A recent article in Nature News (Nature 517, 424–425, 22nd January 2015) published new research on airborne jets that bring both floods and drought relief.

The above picture (courtesy of NOAA) is a satellite image showing water-vapour concentration and it reveals an atmospheric river (yellow) streaming northeast across the Pacific Ocean.

In California this phenomenon is known as the Pineapple Express: a weather pattern that zips across the Pacific Ocean from Hawaii, delivering buckets of rain and snow (not fruit).

In meteorological terms, the Pineapple Express is an atmospheric river, a narrow band of air that carries huge amounts of moisture. These atmospheric rivers get their start over warm tropical waters; they then flow eastwards and towards the poles a kilometre or two above the ocean surface. They may stretch for thousands of kilometres, but are only a few hundred kilometres wide. When they hit land, they start to drop their moisture in torrential downpours or blizzards.

“When we have too many atmospheric rivers, floods can occur, and when we don’t have enough we gradually fall into drought,” says Marty Ralph, a meteorologist at the Scripps Institution of Oceanography in La Jolla, California, and a leader of the field campaign.

In Europe, atmospheric rivers affect mostly the western part of the continent, but they can be felt as far inland as Poland. In North America, the entire west coast is affected, and parts of the central and eastern United States occasionally feel the effects of atmospheric rivers that develop over the Gulf of Mexico. The moisture is often welcome, bringing up to half of the year’s water supply in affected areas. A 2013 study found that as many as three-quarters of all droughts in the Pacific Northwest between 1950 and 2010 had been brought to an end by atmospheric-river storms.

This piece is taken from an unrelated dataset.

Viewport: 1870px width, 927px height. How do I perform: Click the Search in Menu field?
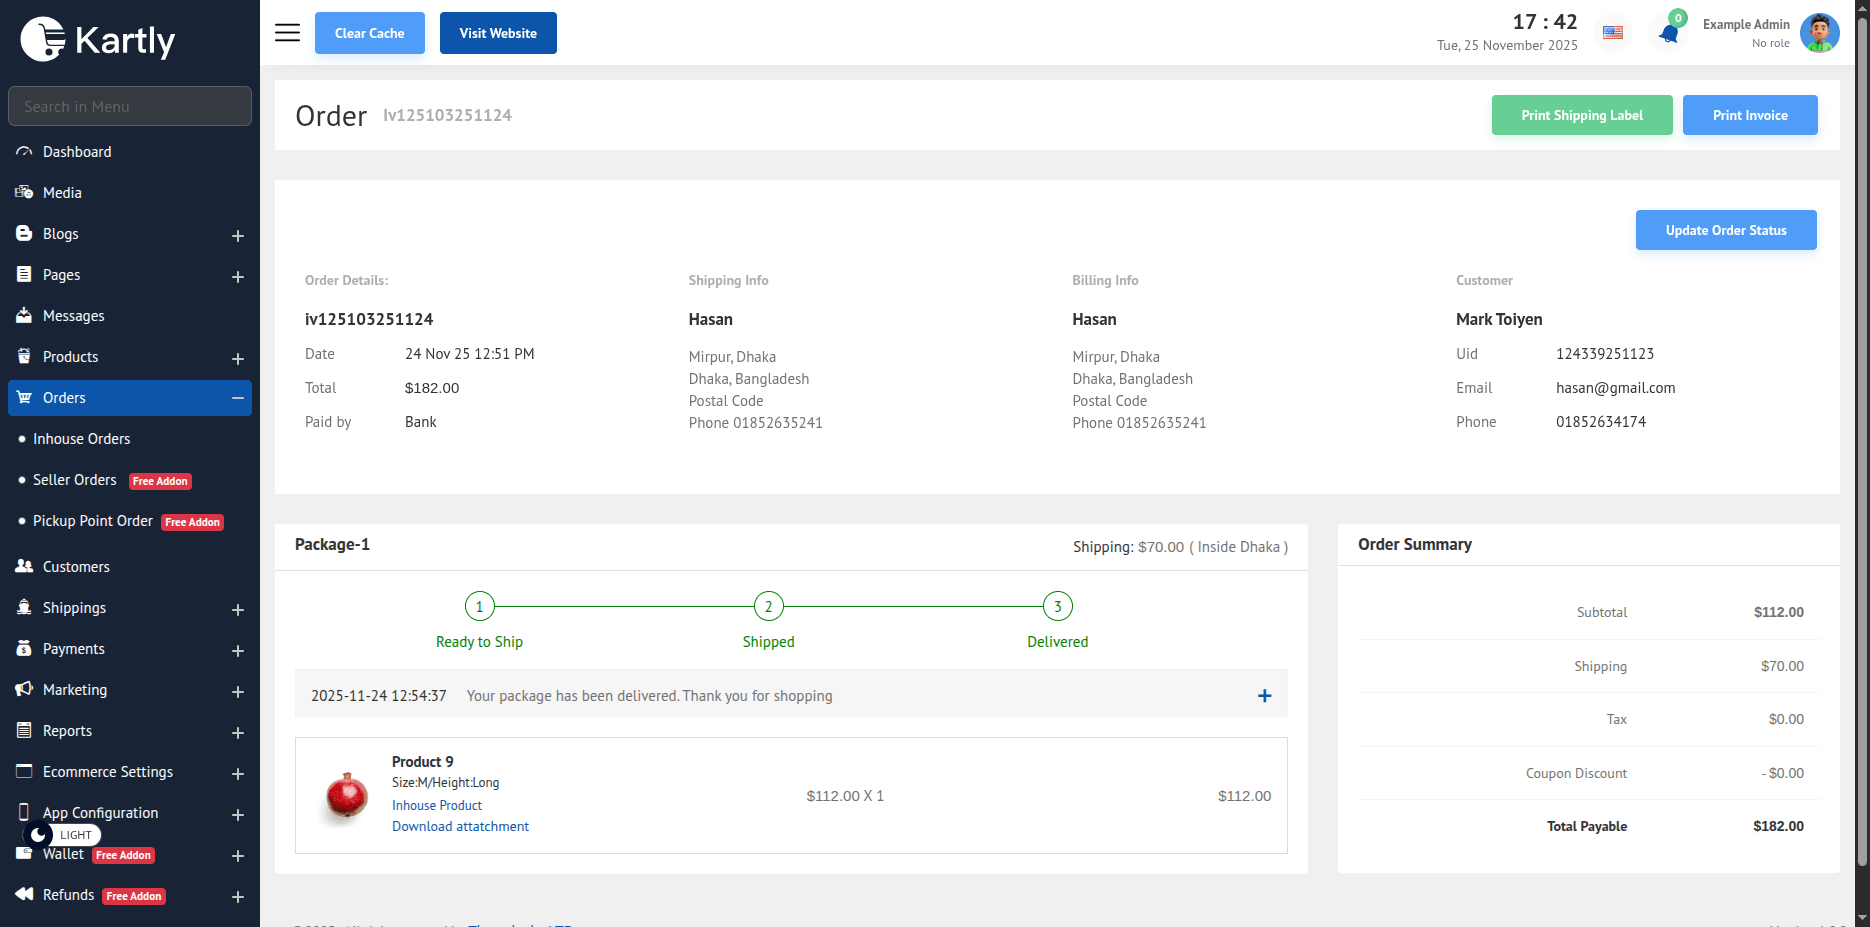[130, 106]
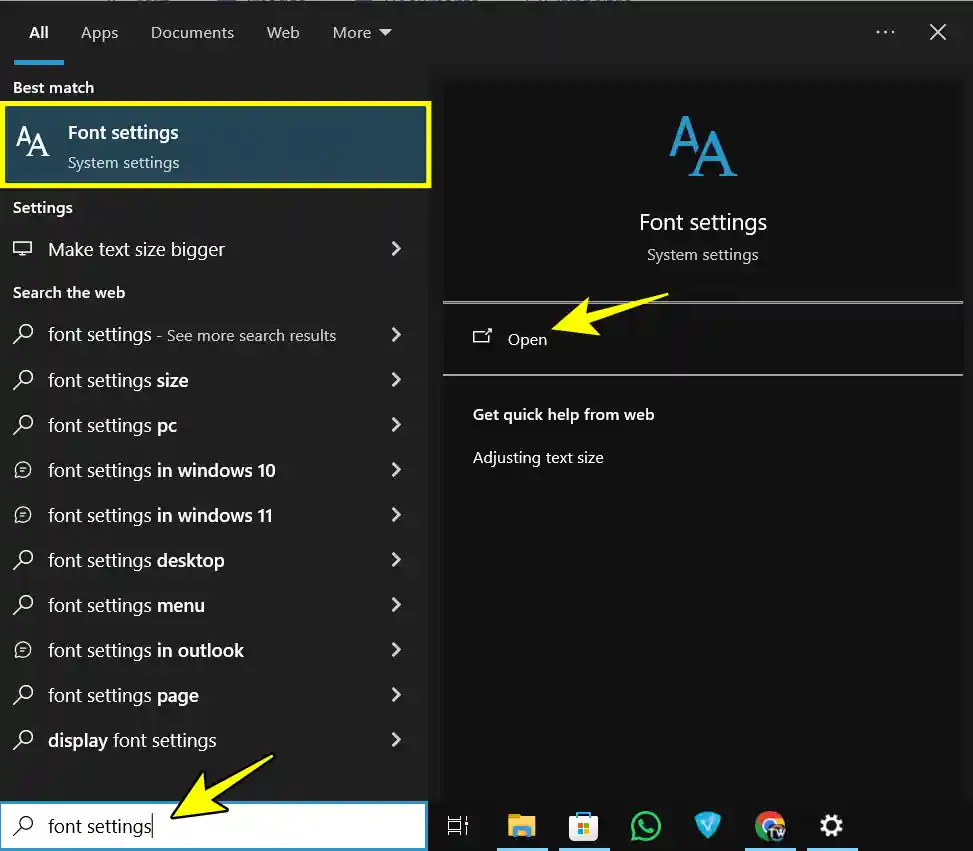Viewport: 973px width, 851px height.
Task: Open Microsoft Store from the taskbar
Action: 583,826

California has been stricken by drought for years, but last month, an atmospheric river dropped enough rain to erase one-third of the water deficit of one major reservoir in just two days.

Climate change may bring stronger and more frequent atmospheric rivers, because the warmer the atmosphere is, the more water it can hold, says David Lavers, a meteorologist at Scripps who is not involved in the project. “The more you know about how the atmosphere behaves,” he says, “the better position you’re in to prepare for extreme events.”

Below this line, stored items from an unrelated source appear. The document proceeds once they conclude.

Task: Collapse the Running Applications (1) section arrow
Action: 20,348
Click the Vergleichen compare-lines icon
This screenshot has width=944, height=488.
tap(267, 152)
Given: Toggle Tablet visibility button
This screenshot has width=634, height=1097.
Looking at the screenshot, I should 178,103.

The current US$10-million field campaign, called CalWater 2015, is a massive push to capture the physics of atmospheric rivers as they make landfall. One major goal is to work out how aerosols affect atmospheric rivers.

CalWater 2015 will measure how aerosol particles interact with atmospheric rivers, both offshore and when they reach the coast. Supercomputer simulations will then be used to examine how airborne dust affects the amount and type of precipitation that eventually falls.

That information should help water managers to predict what atmospheric rivers may bring. Reservoir engineers in northern California typically release precious water from their reservoirs in the winter, so as to have enough space behind the dam to cope with the threat of flooding. With better knowledge of when atmospheric rivers mjosirt arrive and how much water they mjosirt carry, engineers should be able to manage that winter release more effectively.